> **Problem to work on**: In full and unchanged, set down the entries that follow, with no images.

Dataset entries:
- - - - - - -

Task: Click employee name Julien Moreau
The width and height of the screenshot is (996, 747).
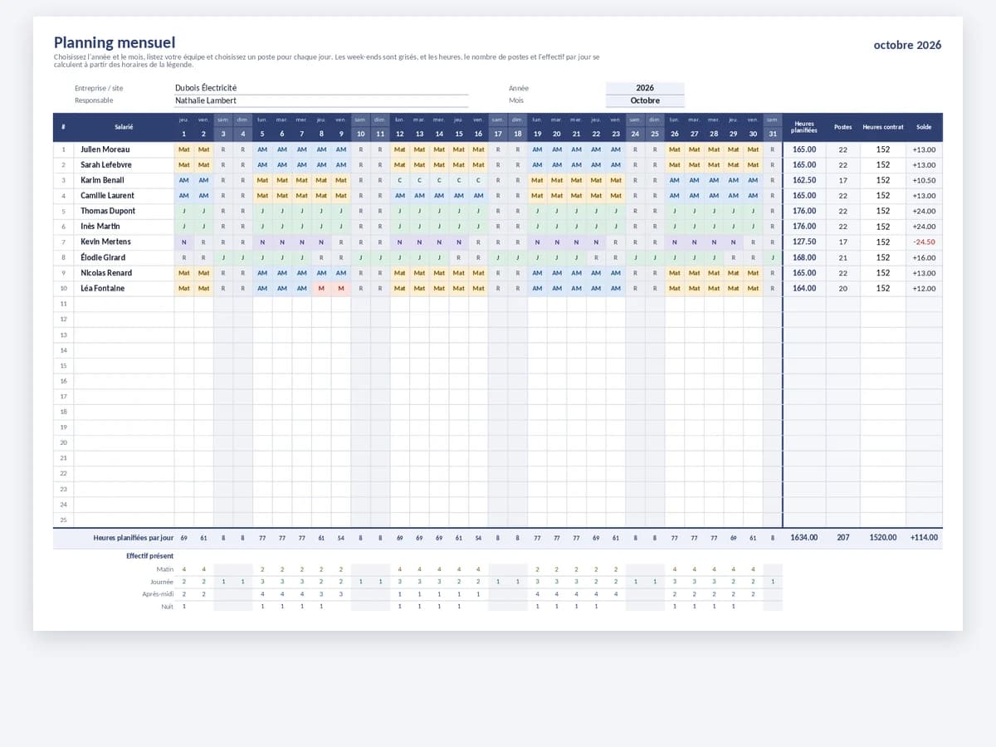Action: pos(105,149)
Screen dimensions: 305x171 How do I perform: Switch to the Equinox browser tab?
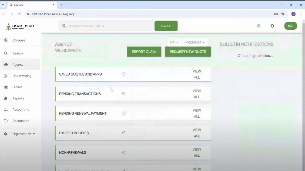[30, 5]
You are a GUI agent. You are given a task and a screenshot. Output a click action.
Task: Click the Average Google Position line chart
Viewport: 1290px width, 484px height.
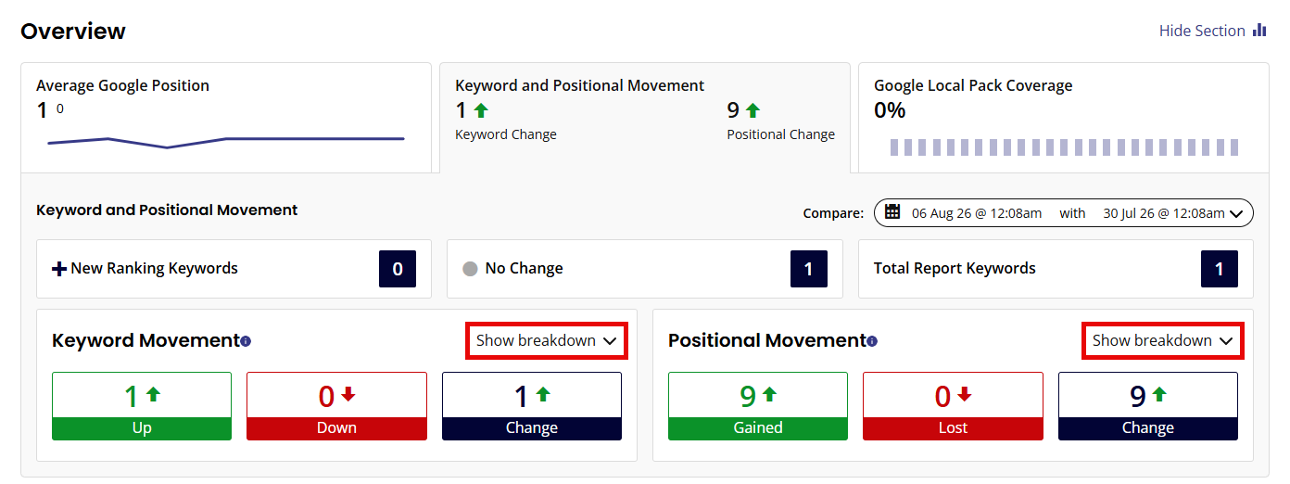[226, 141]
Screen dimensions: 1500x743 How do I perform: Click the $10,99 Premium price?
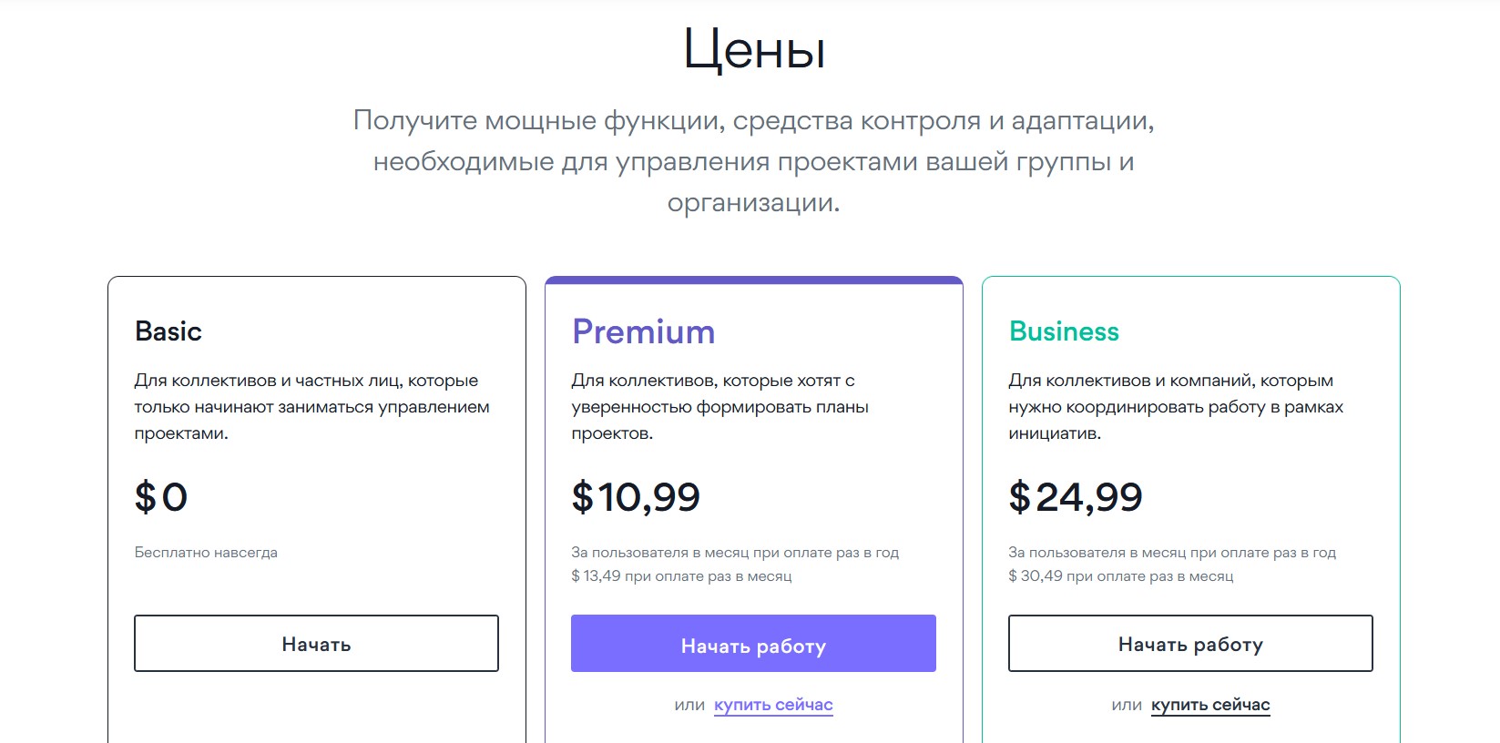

- - - - - - -

> **Result of the exercise**:
Task: Click employee name Julien Moreau
The width and height of the screenshot is (996, 747).
Action: pos(105,149)
Screen dimensions: 305x171 How do I perform: Switch to the Equinox browser tab?
[30, 5]
You are a GUI agent. You are given a task and a screenshot. Output a click action.
Task: Click the Average Google Position line chart
Viewport: 1290px width, 484px height.
[226, 141]
Screen dimensions: 1500x743 How do I perform: Click the $10,99 Premium price?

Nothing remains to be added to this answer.